Oilfield services and equipment provider NOV reported revenues of $2.18 billion for the third quarter of 2025, a decrease of one per cent compared to the same period in 2024. Net income decreased significantly by 68 per cent year-on-year to $42 million, or $0.11 per share. Adjusted EBITDA decreased ten per cent year-on-year to $258 million.
Despite the year-on-year declines, the company highlighted improved sequential operational performance. While revenue was down less than one per cent from the second quarter, adjusted EBITDA increased two per cent sequentially.
NOV noted that strong execution on offshore production backlog, cost control, and efficiency improvements helped maintain steady performance despite lower activity in energy and industrial markets. It added that robust free cash flow of $245 million was generated during the quarter.
Clay Williams, Chairman and CEO, stated, “NOV's operational performance improved sequentially in the third quarter.” He noted strong demand for production equipment, reflected in bookings more than doubling sequentially to $951 million, resulting in a book-to-bill ratio of 141 per cent.
Backlog for capital equipment orders in the energy equipment segment totalled $4.56 billion at quarter-end.

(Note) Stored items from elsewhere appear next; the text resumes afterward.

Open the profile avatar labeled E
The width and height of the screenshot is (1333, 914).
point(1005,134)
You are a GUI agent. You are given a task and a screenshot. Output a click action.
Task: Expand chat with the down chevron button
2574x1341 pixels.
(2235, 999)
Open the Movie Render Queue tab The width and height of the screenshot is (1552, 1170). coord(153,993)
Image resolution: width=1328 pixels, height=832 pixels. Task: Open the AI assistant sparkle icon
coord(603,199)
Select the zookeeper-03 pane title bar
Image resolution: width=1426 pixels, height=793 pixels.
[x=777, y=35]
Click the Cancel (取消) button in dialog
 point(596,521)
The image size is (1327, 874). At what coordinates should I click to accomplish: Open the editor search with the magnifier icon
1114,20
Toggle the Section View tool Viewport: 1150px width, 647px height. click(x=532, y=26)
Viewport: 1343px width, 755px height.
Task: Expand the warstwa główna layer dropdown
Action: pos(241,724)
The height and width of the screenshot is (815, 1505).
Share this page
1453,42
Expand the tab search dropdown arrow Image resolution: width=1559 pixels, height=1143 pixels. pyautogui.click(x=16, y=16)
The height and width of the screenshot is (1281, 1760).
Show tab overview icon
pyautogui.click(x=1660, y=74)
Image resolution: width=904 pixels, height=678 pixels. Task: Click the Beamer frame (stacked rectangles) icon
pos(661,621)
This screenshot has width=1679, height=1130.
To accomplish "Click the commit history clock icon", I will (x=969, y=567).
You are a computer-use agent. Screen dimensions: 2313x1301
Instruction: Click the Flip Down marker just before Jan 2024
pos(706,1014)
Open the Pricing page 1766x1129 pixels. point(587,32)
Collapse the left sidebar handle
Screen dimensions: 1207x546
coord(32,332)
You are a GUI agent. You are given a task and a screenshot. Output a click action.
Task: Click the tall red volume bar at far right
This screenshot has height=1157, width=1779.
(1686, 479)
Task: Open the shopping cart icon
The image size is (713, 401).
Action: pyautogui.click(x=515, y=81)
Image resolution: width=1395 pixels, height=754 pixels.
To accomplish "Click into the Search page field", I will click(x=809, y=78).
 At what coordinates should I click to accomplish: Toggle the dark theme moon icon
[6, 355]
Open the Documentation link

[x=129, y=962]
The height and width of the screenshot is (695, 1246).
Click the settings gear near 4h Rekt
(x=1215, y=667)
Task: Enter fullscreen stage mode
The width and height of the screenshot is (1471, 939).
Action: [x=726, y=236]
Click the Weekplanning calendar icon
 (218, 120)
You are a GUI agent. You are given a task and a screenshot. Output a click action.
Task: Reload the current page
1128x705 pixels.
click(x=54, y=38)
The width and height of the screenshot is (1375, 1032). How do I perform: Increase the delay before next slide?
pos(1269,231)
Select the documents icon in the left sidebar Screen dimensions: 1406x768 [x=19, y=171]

The energy products and services segment saw revenue decline three per cent year-on-year to $971 million, with adjusted EBITDA falling to $135 million, impacted by lower drilling activity and project delays.
The energy equipment segment revenue increased two per cent year-on-year to $1.25 billion, while adjusted EBITDA rose to $180 million, marking thirteen consecutive quarters of year-over-year margin growth in this segment, driven by offshore production equipment backlog execution.
For the fourth quarter of 2025, the company expects a year-over-year consolidated revenue decline of five to seven per cent, with adjusted EBITDA forecast between $230 million and $260 million.